AIM OF THE TASK
Continue the passage on publicness and emergent publics from the point where it ends, not the listing that follows it.

PASSAGE TO READ
>>

There might be other strands I haven’t thought of (I’m writing this off the top of my head). But ending with Hayek is fun, isn’t it? It underlines the degree to which thinking about the ‘emergent’ bit of emergent publics should really have two dimensions to it: the normative/evaluative puzzle, certainly, but also the sense in which publicness is not something best thought of by analogy to our received ideas about construction and/or contingency. One of the things I have noticed about discussions of publicness in my ongoing ethnography of academic understandings of public value over the last few years is a constant temptation to infer a particular lesson from the observation that publics, public spheres, public spaces are not natural, but variable, constructed, assembled: it is routinely assumed that this means that publics, if they are not naturally given, must be actively made, for good or ill; and that by extension, of course, that ‘we’ should be involved in making them better, in better ways.

<<

DATASET EXTRACT
>>

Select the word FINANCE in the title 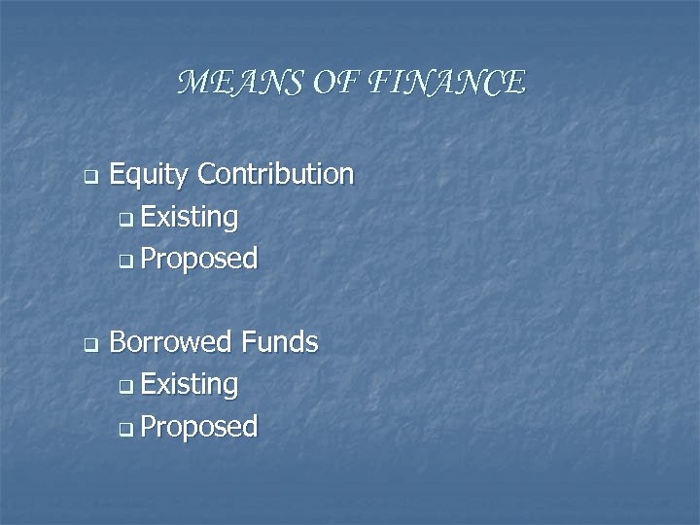pyautogui.click(x=448, y=84)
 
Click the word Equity pyautogui.click(x=149, y=176)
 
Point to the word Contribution pyautogui.click(x=275, y=174)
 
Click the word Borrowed pyautogui.click(x=172, y=342)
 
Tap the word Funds pyautogui.click(x=280, y=342)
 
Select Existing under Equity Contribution pyautogui.click(x=190, y=218)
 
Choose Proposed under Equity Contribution pyautogui.click(x=199, y=260)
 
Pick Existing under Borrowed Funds pyautogui.click(x=190, y=385)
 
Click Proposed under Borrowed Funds pyautogui.click(x=199, y=427)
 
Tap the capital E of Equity pyautogui.click(x=117, y=175)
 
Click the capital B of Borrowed pyautogui.click(x=118, y=342)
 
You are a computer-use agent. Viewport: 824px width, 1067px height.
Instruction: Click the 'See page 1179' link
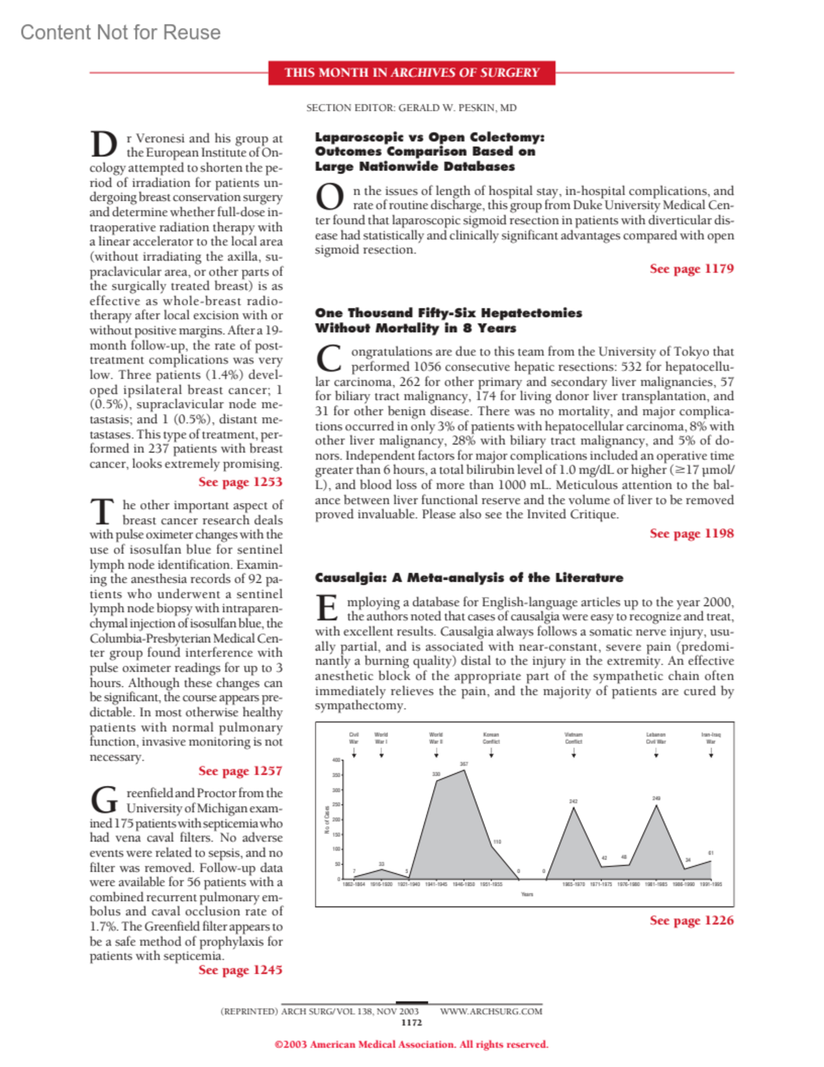(691, 269)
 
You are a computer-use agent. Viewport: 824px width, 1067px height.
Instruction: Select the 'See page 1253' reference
(240, 482)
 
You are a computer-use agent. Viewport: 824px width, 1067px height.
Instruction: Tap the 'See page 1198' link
(691, 533)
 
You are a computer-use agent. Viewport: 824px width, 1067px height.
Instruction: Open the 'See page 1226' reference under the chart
(691, 920)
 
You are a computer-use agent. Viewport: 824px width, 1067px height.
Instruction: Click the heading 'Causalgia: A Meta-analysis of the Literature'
(469, 578)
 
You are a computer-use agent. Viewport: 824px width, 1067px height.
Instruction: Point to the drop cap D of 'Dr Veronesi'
(104, 145)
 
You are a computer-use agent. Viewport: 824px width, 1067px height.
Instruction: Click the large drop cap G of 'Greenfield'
(104, 800)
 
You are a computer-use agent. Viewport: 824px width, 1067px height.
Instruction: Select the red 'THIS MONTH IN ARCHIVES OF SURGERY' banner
(411, 73)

<<

ANSWER TO THIS TASK
So, dare I say that Hayek might be really important to theorising the politics of public formation? Maybe that just means that, at the very least, using the vocabulary of ‘emergence’ in relation to publicness should lead us to be more attentive to the hubris that easily attaches itself to discussions of this topic, in which we all too easily find that other people are not virtuous enough but then console ourselves in imagining that our role as academics is to help them be better versions of themselves.